Modifying a Cluster with the Configuration File

This section describes how to make changes to the cluster through Cloudera Director, using the client and the configuration file.

Growing or Shrinking a Cluster with the Configuration File

After launching a cluster with the bootstrap command (using the stand-alone Cloudera Director client), you can add or remove instances with the update command:

  1. Open the cluster.conf file that you used to launch the cluster.
  2. Change the value for the type of instance you want to change.  For example, the following increases the number of workers to 15:
    workers {
          count: 15
          minCount: 5
    
          instance: ${instances.hs18} {
            tags {
              group: worker
            }
          }
  3. Enter the following command:
    cloudera-director update cluster.conf
    Cloudera Director increases the number of worker instances.
  4. Assign roles to the new master instances through Cloudera Manager. Cloudera Director does not automatically assign roles.

Rebalancing the Cluster After Adding or Removing Hosts

After hosts have been added to or removed from a cluster, HDFS data is likely to be distributed unevenly across DataNodes. Cloudera Director does not rebalance HDFS when you add hosts or remove them from the cluster, so after growing or shrinking the cluster, you must perform manual rebalances in Cloudera Manager, as described in the Cloudera Manager documentation, HDFS Balancers.

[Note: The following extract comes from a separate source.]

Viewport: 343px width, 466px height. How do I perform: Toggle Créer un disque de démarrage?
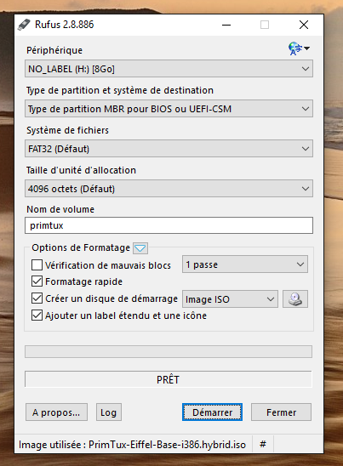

The need for rebalancing depends on the amount of data in HDFS and the number of hosts added or removed during the cluster. Cloudera Director decommissions hosts before removing them from the cluster during a shrink operation. As part of decommissioning a DataNode, Cloudera Manager will move all the blocks from that host to other hosts so that the replication factor will be maintained even after the hosts are decommissioned. So there is no risk of data loss if the cluster is shrunk by more than two instances at a time. Rebalancing is necessary so that the blocks are placed in an optimal manner and is not required when a small number of hosts have been removed from a cluster, but only when there has been a large movement of data.